Mount S3 Volume
Back to the beginning: GotCloud
We are still working to figure out how to get S3 working with the 1000G data.
For now, we found it more reliable to copy the data into a volume and run on that. |
Ref: http://thecrystalclouds.wordpress.com/2012/05/18/installation-and-setup-of-s3fs-on-amazon-web-services/
and http://code.google.com/p/s3fs/wiki/FuseOverAmazon
It seemed like such a good idea. Rather than copy the data from S3 storage, why not mount the S3 volume and run the Pipeline on it directly. After all, in theory, the aligner only reads the FASTQ files once and then creates it's output to local disk, which is then input to UMAKE.
Here's what happened:
apt-get update
apt-get upgrade
apt-get install build-essential libcurl4-openssl-dev libxml2-dev libfuse-dev comerr-dev libfuse2 libidn11-dev libkrb5-dev libldap2-dev libselinux1-dev libsepol1-dev pkg-config fuse-utils sshfs
wget https://s3fs.googlecode.com/files/s3fs-r203.tar.gz
tar xzvf s3fs-r203.tar.gz
cd s3f3
# The Makefile does not work, Fix is put the s3fe.cpp file right after g++
g++ s3fs.cpp -ggdb -Wall $(shell pkg-config ...

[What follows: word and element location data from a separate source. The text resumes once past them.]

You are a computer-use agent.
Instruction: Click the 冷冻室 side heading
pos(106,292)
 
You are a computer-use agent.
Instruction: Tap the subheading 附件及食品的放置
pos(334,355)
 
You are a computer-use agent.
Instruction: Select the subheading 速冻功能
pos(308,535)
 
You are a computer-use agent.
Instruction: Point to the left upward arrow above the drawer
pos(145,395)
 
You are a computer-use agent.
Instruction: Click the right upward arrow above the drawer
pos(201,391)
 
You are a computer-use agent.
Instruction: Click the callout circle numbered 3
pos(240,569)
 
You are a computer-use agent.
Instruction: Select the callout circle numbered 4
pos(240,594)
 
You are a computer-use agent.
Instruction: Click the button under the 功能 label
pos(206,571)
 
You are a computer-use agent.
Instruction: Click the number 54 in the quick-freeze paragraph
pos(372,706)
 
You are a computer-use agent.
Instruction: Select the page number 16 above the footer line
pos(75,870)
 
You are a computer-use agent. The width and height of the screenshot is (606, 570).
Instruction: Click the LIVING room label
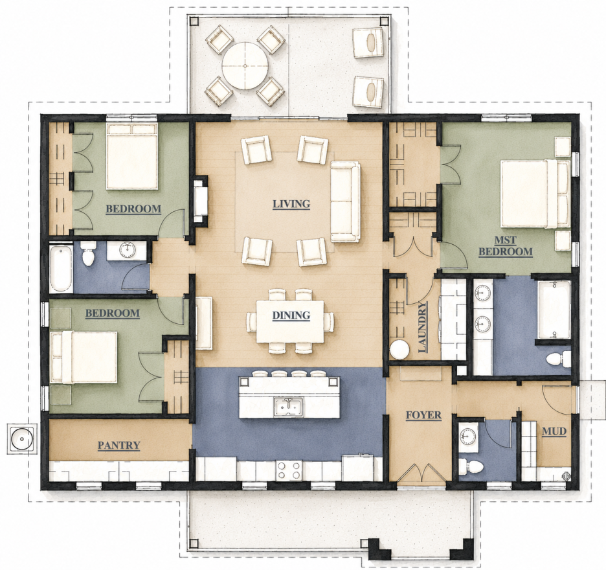pos(291,204)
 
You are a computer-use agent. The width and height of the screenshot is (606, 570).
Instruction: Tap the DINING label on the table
pos(291,315)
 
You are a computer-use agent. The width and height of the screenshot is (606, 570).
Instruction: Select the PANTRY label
pos(118,446)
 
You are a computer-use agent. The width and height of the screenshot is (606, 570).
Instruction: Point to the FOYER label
pos(423,415)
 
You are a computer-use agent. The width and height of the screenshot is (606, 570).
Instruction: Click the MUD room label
pos(554,431)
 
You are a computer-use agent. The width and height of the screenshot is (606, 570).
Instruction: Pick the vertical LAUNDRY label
pos(423,327)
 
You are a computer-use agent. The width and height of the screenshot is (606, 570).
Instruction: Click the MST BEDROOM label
pos(506,246)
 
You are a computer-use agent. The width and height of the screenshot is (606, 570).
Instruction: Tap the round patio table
pos(245,66)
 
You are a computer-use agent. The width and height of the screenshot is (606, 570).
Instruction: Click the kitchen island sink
pos(289,407)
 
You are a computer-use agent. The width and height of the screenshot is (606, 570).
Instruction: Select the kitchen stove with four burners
pos(289,470)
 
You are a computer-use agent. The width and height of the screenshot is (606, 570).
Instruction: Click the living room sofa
pos(346,202)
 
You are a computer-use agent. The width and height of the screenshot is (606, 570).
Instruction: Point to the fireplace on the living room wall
pos(201,200)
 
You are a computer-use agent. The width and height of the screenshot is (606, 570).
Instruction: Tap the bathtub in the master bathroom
pos(554,310)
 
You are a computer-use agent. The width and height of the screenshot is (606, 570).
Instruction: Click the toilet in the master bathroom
pos(559,359)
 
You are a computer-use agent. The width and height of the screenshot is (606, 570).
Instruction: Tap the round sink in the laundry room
pos(399,350)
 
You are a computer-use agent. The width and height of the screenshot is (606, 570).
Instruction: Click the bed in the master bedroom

make # Should create an s3f3 executable
make install
# Configuration change for fuse
vi /etc/fuse.conf
user_allow_other # Uncomment this line
mkdir /mnt/s3
s3fs 1000genomes -o accessKeyId=AKourkey2Q -o secretAccessKey=ftoutsecretaccesskeyIGf -o use_cache=/tmp -o allow_other /mnt/s3
# Did it work?
cd /mnt
ls /mnt/s3/data/HG01550 # Wow, look at all those files
rsync -av s3/data/HG01550 .
sending incremental file list
HG01550/
HG01550/alignment/
HG01550/alignment/HG01550.chrom11.ILLUMINA.bwa.CLM.low_coverage.20111114.bam
HG01550/alignment/HG01550.chrom11.ILLUMINA.bwa.CLM.low_coverage.20111114.bam.bai
HG01550/alignment/HG01550.chrom11.ILLUMINA.bwa.CLM.low_coverage.20111114.bam.bas
HG01550/alignment/HG01550.chrom20.ILLUMINA.bwa.CLM.low_coverage.20111114.bam
HG01550/alignment/HG01550.chrom20.ILLUMINA.bwa.CLM.low_coverage.20111114.bam.bai
HG01550/alignment/HG01550.chrom20.ILLUMINA.bwa.CLM.low_coverage.20111114.bam.bas
HG01550/alignment/HG01550.mapped.ILLUMINA.bwa.CLM.low_coverage.20111114.bam
rsync: read errors mapping "/mnt/s3/data/HG01550/alignment
/HG01550.mapped.ILLUMINA.bwa.CLM.low_coverage.20111114.bam": Bad file descriptor (9)
HG01550/alignment/HG01550.mapped.ILLUMINA.bwa.CLM.low_coverage.20111114.bam.bai
rsync: read errors mapping "/mnt/s3/data/HG01550/alignment
/HG01550.mapped.ILLUMINA.bwa.CLM.low_coverage.20111114.bam.bai": Bad file descriptor (9)
[deleted lines]
After all that, waiting 80 minutes for the rsync to work, we got nearly no files.
It does not appear you can actually mount an S3 bucket and make it work with data on this size.